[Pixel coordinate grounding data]
□ □ □ □ □

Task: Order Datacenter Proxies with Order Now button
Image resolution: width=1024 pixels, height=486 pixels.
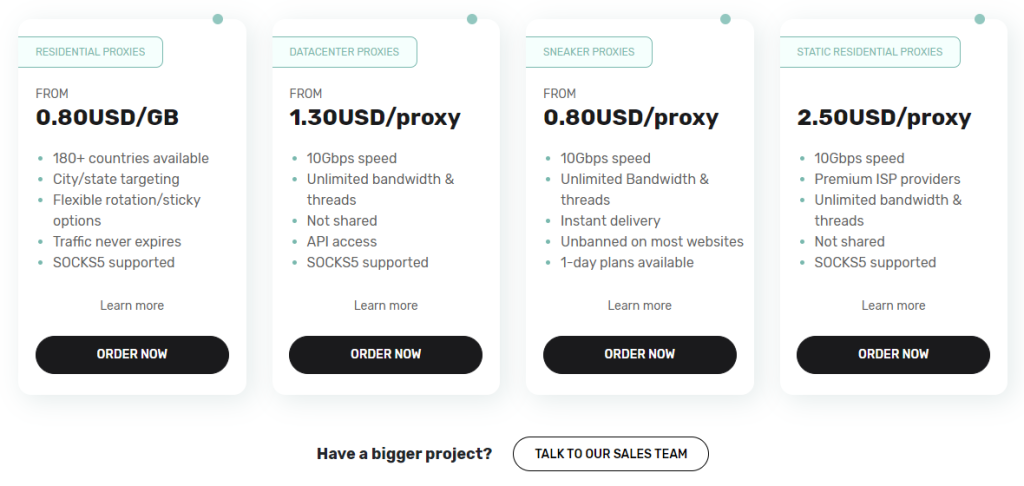Action: (x=385, y=355)
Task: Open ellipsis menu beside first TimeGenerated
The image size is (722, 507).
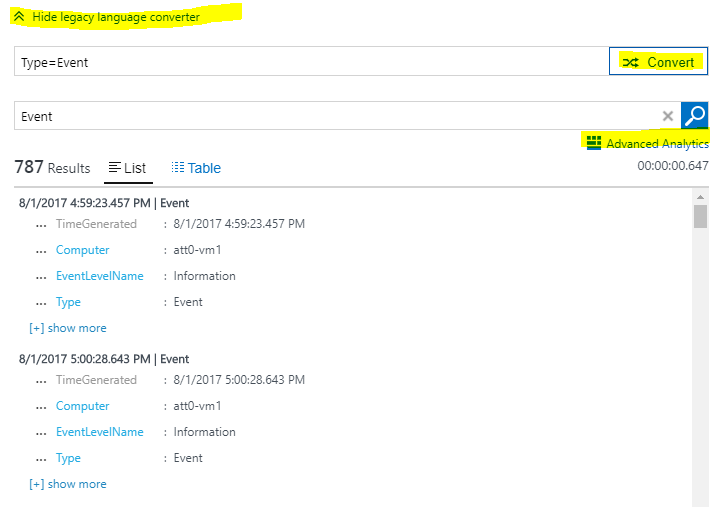Action: [x=41, y=225]
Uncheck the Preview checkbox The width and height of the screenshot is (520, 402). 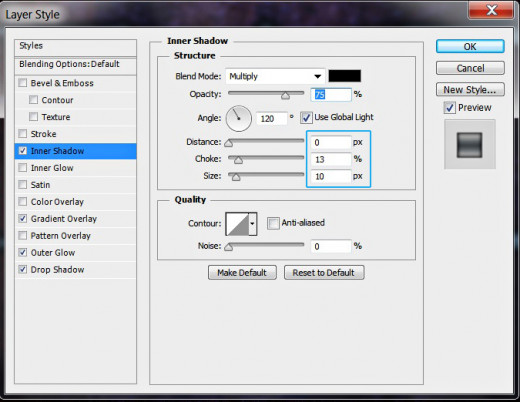pyautogui.click(x=450, y=108)
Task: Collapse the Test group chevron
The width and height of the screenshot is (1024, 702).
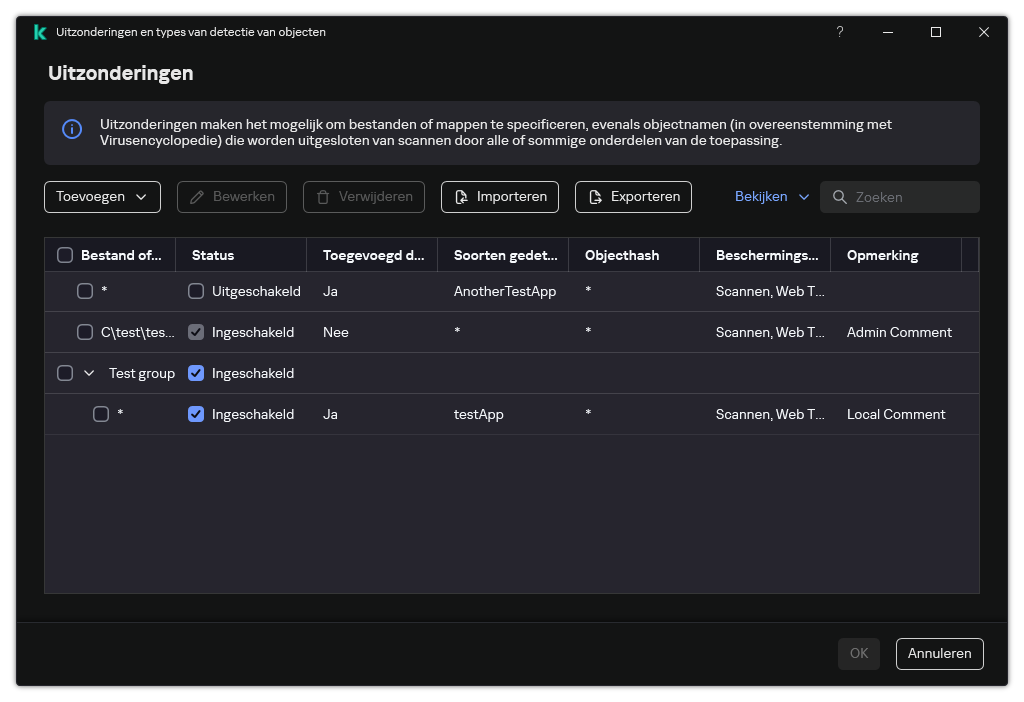Action: [89, 373]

□ □ □ □ □

YOUR INSTRUCTIONS:
Pictures are not part of the copy. Extract exactly the lines from the line containing "Task: Collapse the Test group chevron" through the final line of the entries above, both included.

RESULT:
Task: Collapse the Test group chevron
The width and height of the screenshot is (1024, 702).
Action: [89, 373]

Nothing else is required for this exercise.